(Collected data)
.....

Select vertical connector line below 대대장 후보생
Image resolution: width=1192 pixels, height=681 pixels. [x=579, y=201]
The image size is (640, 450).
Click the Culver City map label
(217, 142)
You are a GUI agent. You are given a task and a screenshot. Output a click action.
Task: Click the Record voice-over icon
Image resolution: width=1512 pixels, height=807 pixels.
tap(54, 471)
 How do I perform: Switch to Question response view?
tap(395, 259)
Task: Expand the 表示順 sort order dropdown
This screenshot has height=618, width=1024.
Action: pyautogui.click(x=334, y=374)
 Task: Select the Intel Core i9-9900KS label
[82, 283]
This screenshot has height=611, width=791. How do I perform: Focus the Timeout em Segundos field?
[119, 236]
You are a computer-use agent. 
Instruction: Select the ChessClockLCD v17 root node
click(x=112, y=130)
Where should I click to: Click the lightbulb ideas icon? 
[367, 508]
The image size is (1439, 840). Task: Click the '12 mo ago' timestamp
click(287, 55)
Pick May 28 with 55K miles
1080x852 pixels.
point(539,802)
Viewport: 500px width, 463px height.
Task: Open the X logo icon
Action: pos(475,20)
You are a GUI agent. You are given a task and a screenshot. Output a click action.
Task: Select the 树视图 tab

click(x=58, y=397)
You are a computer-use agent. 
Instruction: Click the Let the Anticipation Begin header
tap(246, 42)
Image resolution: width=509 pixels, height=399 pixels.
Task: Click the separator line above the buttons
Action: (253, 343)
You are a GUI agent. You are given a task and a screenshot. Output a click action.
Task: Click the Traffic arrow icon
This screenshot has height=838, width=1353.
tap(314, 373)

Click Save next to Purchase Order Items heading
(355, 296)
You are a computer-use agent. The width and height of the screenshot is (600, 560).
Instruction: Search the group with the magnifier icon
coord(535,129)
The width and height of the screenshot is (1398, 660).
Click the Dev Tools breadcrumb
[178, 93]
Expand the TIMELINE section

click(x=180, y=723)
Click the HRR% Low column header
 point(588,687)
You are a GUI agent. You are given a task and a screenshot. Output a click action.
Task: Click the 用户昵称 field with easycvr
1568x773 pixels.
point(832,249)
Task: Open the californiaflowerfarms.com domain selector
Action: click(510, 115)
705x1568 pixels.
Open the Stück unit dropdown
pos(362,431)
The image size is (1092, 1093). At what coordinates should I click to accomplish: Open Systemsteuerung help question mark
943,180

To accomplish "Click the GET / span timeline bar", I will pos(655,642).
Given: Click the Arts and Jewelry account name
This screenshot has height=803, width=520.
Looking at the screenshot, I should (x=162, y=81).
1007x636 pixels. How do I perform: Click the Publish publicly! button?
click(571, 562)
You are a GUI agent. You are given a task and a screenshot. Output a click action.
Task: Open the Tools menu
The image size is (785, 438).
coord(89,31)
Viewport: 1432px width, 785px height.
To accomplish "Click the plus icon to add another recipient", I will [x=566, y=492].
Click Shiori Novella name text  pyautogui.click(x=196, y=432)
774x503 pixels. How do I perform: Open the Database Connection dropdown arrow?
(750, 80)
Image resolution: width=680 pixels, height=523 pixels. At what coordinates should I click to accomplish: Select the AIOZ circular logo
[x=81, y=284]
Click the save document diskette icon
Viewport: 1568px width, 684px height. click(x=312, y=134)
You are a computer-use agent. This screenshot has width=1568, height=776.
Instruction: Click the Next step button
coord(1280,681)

.....

#### TASK INSTRUCTIONS:
Show every line of the material that contains the string "name". Case counts.

#### CORRECT OUTPUT:
Given: Click the Arts and Jewelry account name
Click Shiori Novella name text  pyautogui.click(x=196, y=432)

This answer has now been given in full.